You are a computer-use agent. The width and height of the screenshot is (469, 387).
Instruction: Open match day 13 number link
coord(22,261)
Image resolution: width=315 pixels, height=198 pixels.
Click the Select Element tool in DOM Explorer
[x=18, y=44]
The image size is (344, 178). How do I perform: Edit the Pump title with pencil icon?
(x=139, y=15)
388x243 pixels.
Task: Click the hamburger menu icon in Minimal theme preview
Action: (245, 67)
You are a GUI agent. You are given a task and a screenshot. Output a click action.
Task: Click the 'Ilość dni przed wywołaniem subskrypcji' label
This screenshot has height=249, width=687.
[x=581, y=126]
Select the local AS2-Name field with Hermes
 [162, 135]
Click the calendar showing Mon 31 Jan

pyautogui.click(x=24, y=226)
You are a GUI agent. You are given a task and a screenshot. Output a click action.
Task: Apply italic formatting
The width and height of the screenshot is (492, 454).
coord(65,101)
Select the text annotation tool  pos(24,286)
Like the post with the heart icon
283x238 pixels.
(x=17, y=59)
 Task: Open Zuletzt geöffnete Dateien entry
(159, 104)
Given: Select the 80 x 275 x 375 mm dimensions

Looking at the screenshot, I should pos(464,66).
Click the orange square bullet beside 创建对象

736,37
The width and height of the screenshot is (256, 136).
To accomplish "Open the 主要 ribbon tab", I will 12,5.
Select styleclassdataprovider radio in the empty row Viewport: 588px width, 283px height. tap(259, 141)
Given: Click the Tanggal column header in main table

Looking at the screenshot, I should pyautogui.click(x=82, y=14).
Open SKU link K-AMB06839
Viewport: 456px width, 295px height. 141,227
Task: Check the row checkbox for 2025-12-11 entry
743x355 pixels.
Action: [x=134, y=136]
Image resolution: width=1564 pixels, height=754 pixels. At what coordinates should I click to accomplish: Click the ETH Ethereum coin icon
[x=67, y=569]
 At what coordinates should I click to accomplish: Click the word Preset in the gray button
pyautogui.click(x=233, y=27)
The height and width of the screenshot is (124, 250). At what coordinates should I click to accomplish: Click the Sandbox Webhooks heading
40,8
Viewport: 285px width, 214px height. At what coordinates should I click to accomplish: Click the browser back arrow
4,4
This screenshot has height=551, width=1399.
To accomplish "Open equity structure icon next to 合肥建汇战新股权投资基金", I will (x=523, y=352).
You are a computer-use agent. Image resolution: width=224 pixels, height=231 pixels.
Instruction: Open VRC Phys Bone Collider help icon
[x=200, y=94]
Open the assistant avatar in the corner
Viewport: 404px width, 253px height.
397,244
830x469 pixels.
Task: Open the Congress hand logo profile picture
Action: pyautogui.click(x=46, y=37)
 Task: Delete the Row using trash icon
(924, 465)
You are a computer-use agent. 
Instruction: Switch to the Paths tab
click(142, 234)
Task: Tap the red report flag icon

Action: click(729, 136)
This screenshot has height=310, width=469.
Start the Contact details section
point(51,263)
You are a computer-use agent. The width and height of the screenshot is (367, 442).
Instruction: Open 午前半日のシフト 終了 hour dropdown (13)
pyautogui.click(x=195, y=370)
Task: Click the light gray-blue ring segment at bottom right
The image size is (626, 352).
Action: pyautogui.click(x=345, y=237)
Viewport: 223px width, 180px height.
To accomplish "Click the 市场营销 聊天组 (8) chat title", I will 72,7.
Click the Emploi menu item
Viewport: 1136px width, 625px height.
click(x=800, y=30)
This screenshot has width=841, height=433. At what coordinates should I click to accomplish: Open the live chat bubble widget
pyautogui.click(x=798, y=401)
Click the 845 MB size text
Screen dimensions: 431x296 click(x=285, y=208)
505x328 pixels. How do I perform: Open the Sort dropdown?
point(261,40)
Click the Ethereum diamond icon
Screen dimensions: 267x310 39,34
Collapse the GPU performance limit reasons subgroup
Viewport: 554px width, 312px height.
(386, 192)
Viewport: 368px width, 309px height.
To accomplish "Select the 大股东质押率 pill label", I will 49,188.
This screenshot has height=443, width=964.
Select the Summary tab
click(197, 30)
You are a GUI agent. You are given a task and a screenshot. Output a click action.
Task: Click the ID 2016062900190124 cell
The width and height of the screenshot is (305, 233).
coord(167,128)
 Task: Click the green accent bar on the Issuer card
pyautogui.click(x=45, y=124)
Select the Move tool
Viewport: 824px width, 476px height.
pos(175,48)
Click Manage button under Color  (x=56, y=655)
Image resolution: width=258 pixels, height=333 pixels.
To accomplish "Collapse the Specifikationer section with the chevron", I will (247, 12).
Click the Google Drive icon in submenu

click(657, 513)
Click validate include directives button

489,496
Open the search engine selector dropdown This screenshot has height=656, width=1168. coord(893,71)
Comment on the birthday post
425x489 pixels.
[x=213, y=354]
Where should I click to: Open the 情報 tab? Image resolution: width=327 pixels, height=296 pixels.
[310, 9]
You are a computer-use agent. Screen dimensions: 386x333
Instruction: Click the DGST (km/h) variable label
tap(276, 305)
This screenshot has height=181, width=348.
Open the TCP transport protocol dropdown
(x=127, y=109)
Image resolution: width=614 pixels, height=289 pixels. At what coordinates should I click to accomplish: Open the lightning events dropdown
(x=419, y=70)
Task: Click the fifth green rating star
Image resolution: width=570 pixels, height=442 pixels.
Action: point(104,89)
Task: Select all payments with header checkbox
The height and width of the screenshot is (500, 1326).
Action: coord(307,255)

• • • •

◆ **Task objective**: Which lines above contain the word "post"? Copy each of them.

◆ **Answer box**:
Like the post with the heart icon
Comment on the birthday post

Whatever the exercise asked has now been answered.